Najiha memandangnya sejenak, tapi tidak menjawab. Ia hanya kembali memejamkan mata, mencoba menghindari tatapan Haidar.
Melihat itu, Haidar mendengus pelan, lalu tanpa peringatan mengangkat tubuh Najiha dari sofa. "Haidar! Lo ngapain? Turunin gue!" seru Najiha, mencoba melepaskan diri.
Haidar tidak menghiraukannya, tetap membawa Najiha kembali ke kasur dan meletakkannya di sisi tempat tidur. "Lo tuh keras kepala banget ya," gumam Haidar, menatapnya dengan ekspresi campuran antara kesal dan khawatir.
Najiha segera bangkit, tapi Haidar menahan pundaknya. "Udah, diem di sini. Gue nggak bakal ganggu lo, sumpah. Gue cuma nggak mau lo sakit gara-gara tidur di sofa sempit itu. Tidur aja, Naj."
Najiha terdiam, menatap Haidar dengan bingung. Ia tidak menyangka Haidar akan bersikap seperti itu.
Ada rasa hangat yang menyelinap di hatinya, tapi ia menepisnya cepat-cepat.

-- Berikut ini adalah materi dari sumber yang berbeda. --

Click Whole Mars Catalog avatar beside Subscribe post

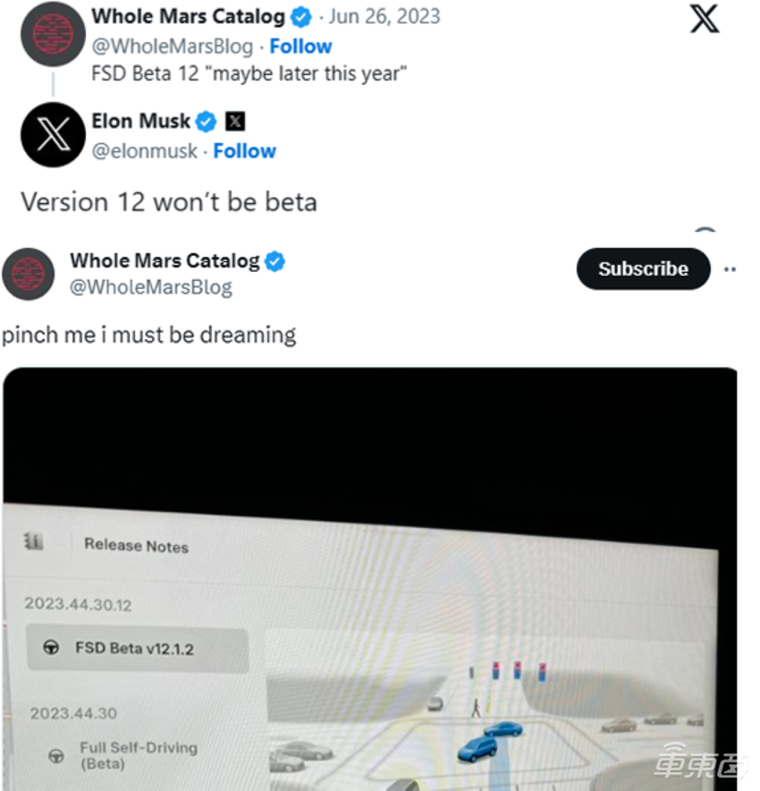pos(29,274)
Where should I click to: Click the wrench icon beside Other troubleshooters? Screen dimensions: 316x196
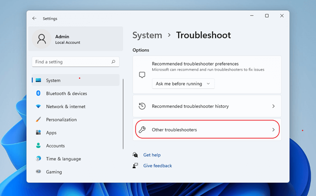click(142, 130)
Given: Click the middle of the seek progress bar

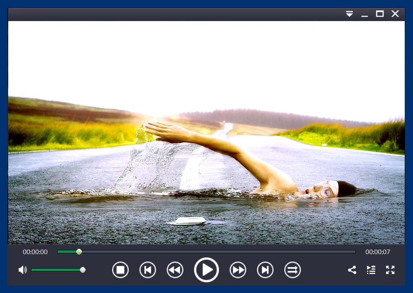Looking at the screenshot, I should point(207,252).
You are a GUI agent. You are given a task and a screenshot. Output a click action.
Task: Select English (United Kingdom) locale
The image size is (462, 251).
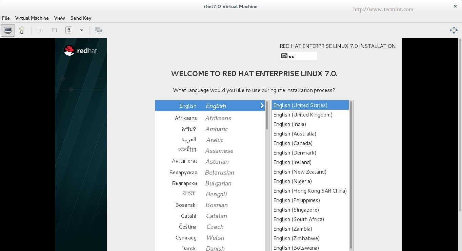(303, 114)
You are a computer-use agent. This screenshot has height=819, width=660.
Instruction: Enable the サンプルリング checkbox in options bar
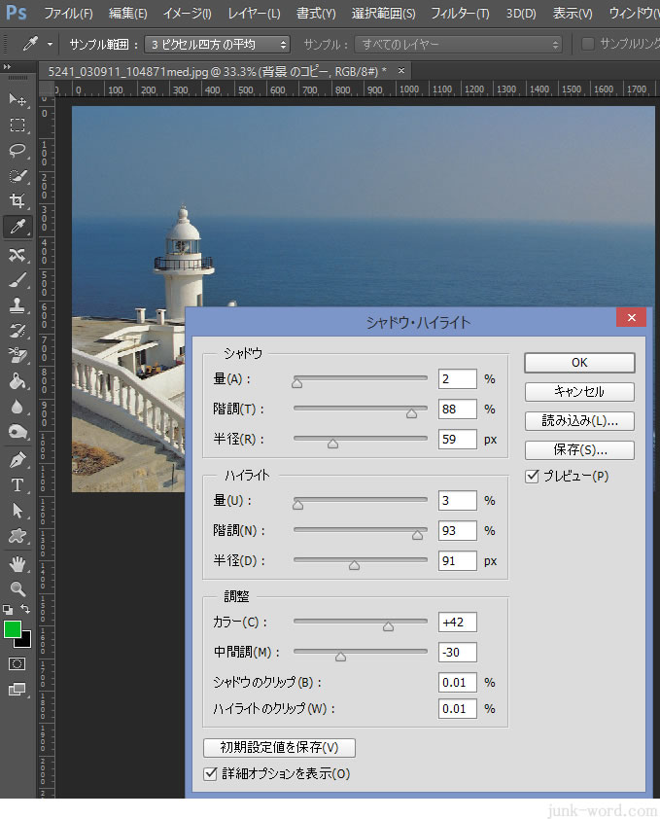click(x=588, y=45)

Dengan wajah datar, ia berkata, "Lo tuh sok banget, Haidar."
Haidar hanya tersenyum tipis, lalu kembali ke sisi kasur yang lain. "Yaudah, gue sok. Tapi lo tetep tidur di sini," ucapnya ringan, lalu berbaring.
Najiha membalikkan badan, membelakangi Haidar. Dalam hatinya, ia merasa kesal, tapi juga tidak bisa menyangkal ada sedikit rasa tenang.
"Naj," panggil Haidar pelan dari sisi lain.
"Apa lagi?" gumam Najiha, masih membelakangi.
"Selamat tidur," ucap Haidar dengan suara rendah.
Najiha tidak menjawab, tapi sudut bibirnya hampir tersenyum. Ia memejamkan mata, berusaha tidak terlalu memikirkan ucapan Haidar.